━━━ Task data

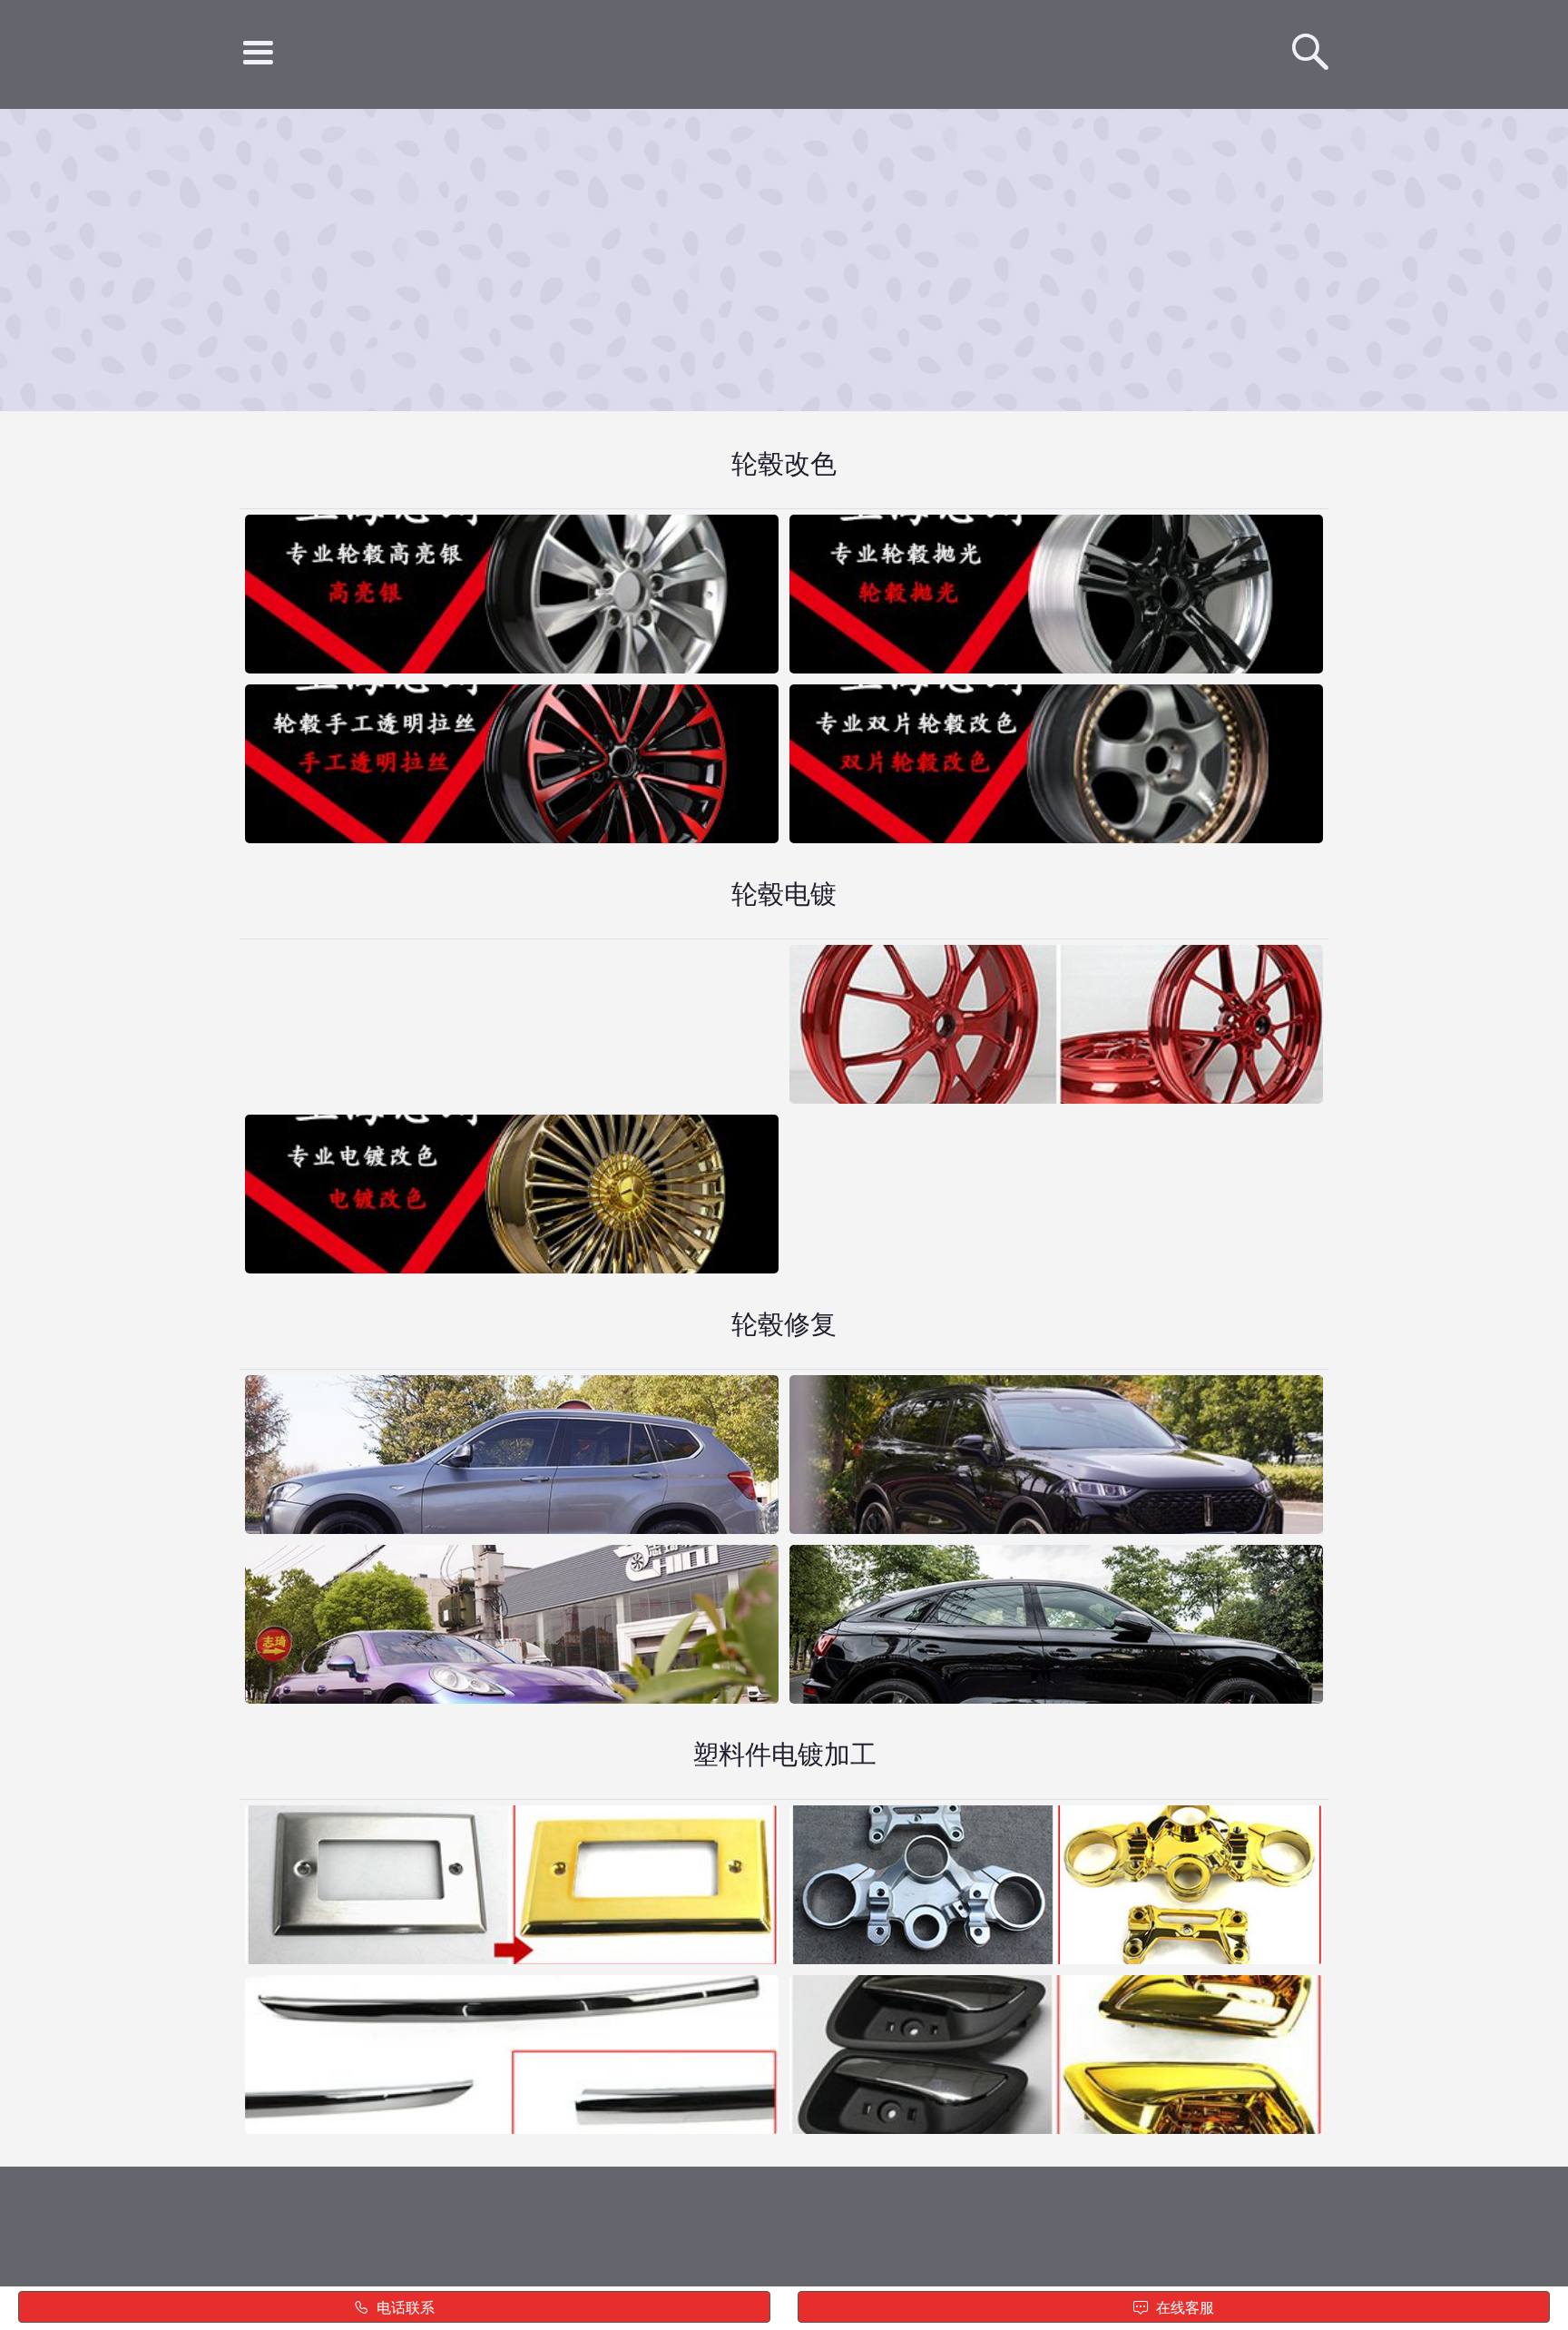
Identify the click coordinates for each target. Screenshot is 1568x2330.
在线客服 (1183, 2307)
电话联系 (404, 2307)
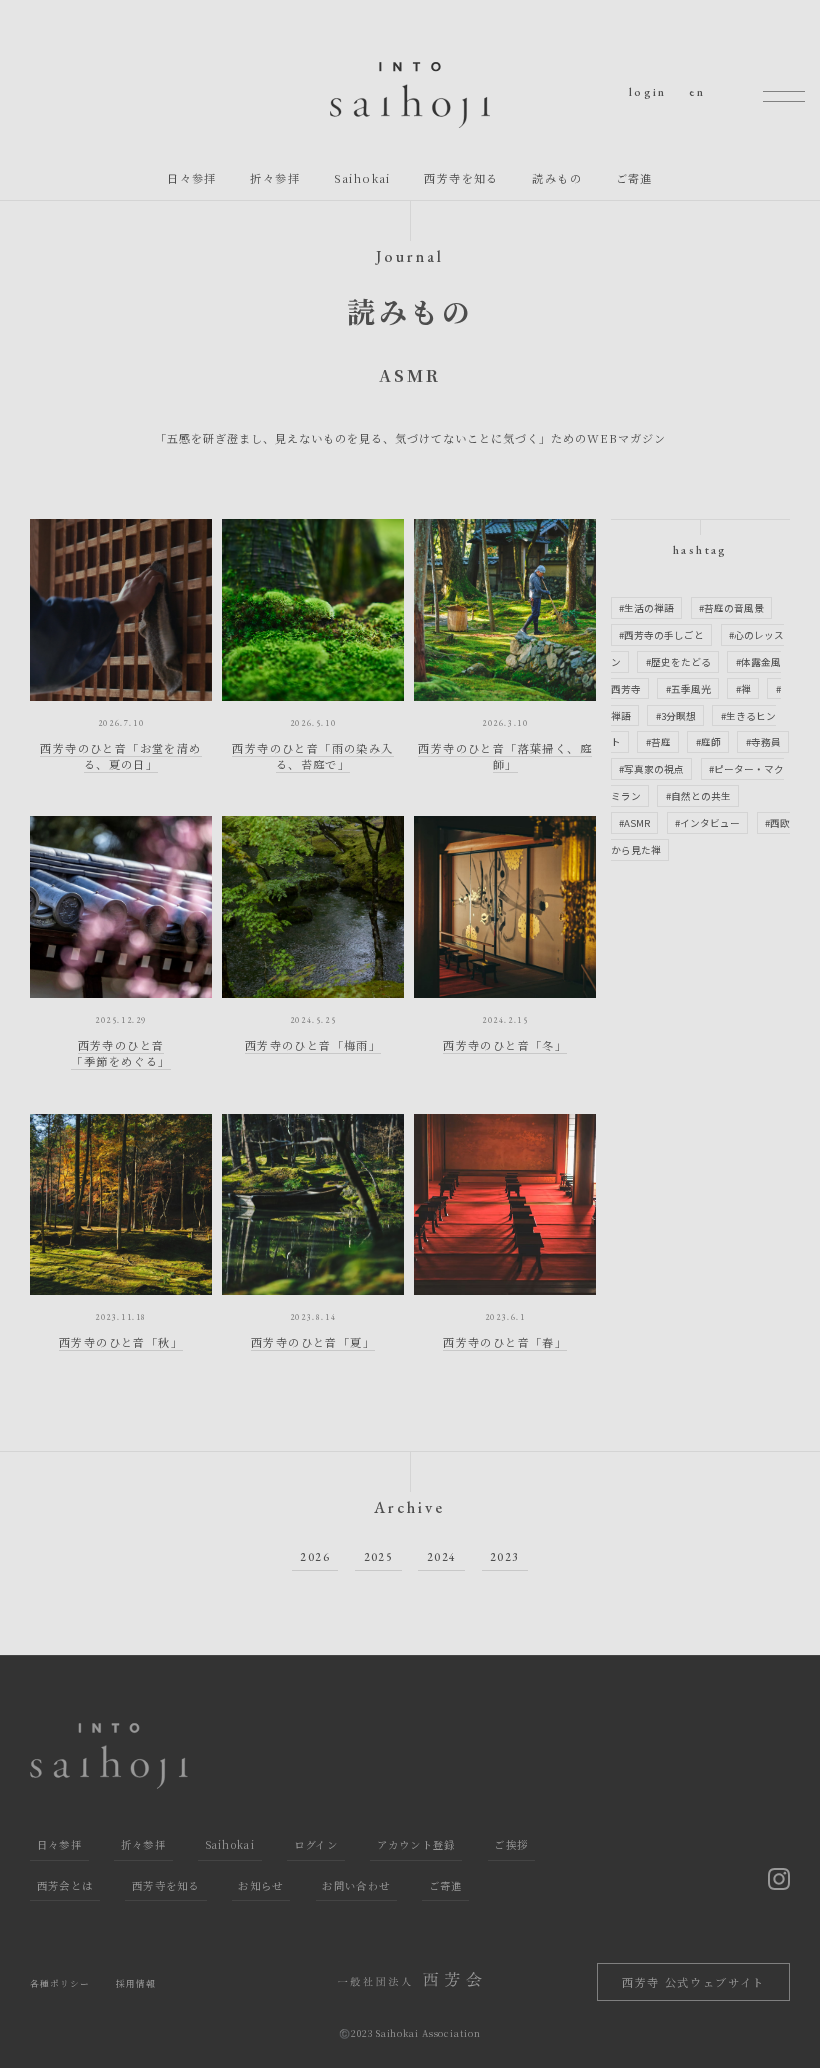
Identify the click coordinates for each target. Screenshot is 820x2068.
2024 (442, 1557)
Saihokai (362, 178)
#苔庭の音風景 (731, 608)
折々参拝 (275, 178)
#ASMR (634, 823)
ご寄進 (634, 178)
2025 (379, 1557)
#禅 (743, 689)
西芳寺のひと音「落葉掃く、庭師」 (505, 756)
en (697, 92)
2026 (315, 1557)
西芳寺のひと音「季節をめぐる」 (120, 1053)
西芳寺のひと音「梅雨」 (313, 1045)
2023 (505, 1557)
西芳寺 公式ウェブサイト (693, 1982)
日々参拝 (192, 178)
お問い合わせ (356, 1885)
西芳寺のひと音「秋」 (121, 1342)
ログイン (316, 1844)
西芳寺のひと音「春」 (505, 1342)
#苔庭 (658, 742)
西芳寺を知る (461, 178)
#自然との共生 (698, 796)
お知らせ (260, 1885)
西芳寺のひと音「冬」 (505, 1045)
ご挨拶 (511, 1844)
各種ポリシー (60, 1983)
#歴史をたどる (678, 662)
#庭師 (708, 742)
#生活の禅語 (646, 608)
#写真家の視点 (651, 769)
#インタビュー (707, 823)
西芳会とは (65, 1885)
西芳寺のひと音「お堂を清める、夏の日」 (120, 756)
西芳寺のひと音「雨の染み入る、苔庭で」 (312, 756)
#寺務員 (763, 742)
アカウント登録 (416, 1844)
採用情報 (136, 1983)
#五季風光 (688, 689)
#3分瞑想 (676, 715)
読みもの (557, 178)
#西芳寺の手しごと (661, 635)
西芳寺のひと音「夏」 (313, 1342)
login (648, 92)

━━━━━━

- _Task statement_: Counting the line that contains "2025 (379, 1557)" as the first, copy exactly every line through the end of the records, and nothing else.

- _Answer for the task_:
2025 (379, 1557)
#禅 (743, 689)
西芳寺のひと音「落葉掃く、庭師」 (505, 756)
en (697, 92)
2026 (315, 1557)
西芳寺のひと音「季節をめぐる」 (120, 1053)
西芳寺のひと音「梅雨」 (313, 1045)
2023 (505, 1557)
西芳寺 公式ウェブサイト (693, 1982)
日々参拝 (192, 178)
お問い合わせ (356, 1885)
西芳寺のひと音「秋」 (121, 1342)
ログイン (316, 1844)
西芳寺のひと音「春」 (505, 1342)
#苔庭 (658, 742)
西芳寺を知る (461, 178)
#自然との共生 (698, 796)
お知らせ (260, 1885)
西芳寺のひと音「冬」 (505, 1045)
ご挨拶 (511, 1844)
各種ポリシー (60, 1983)
#歴史をたどる (678, 662)
#庭師 (708, 742)
#生活の禅語 (646, 608)
#写真家の視点 (651, 769)
#インタビュー (707, 823)
西芳会とは (65, 1885)
西芳寺のひと音「お堂を清める、夏の日」 (120, 756)
西芳寺のひと音「雨の染み入る、苔庭で」 (312, 756)
#寺務員 (763, 742)
アカウント登録 (416, 1844)
採用情報 (136, 1983)
#五季風光 (688, 689)
#3分瞑想 (676, 715)
読みもの (557, 178)
#西芳寺の手しごと (661, 635)
西芳寺のひと音「夏」 (313, 1342)
login (648, 92)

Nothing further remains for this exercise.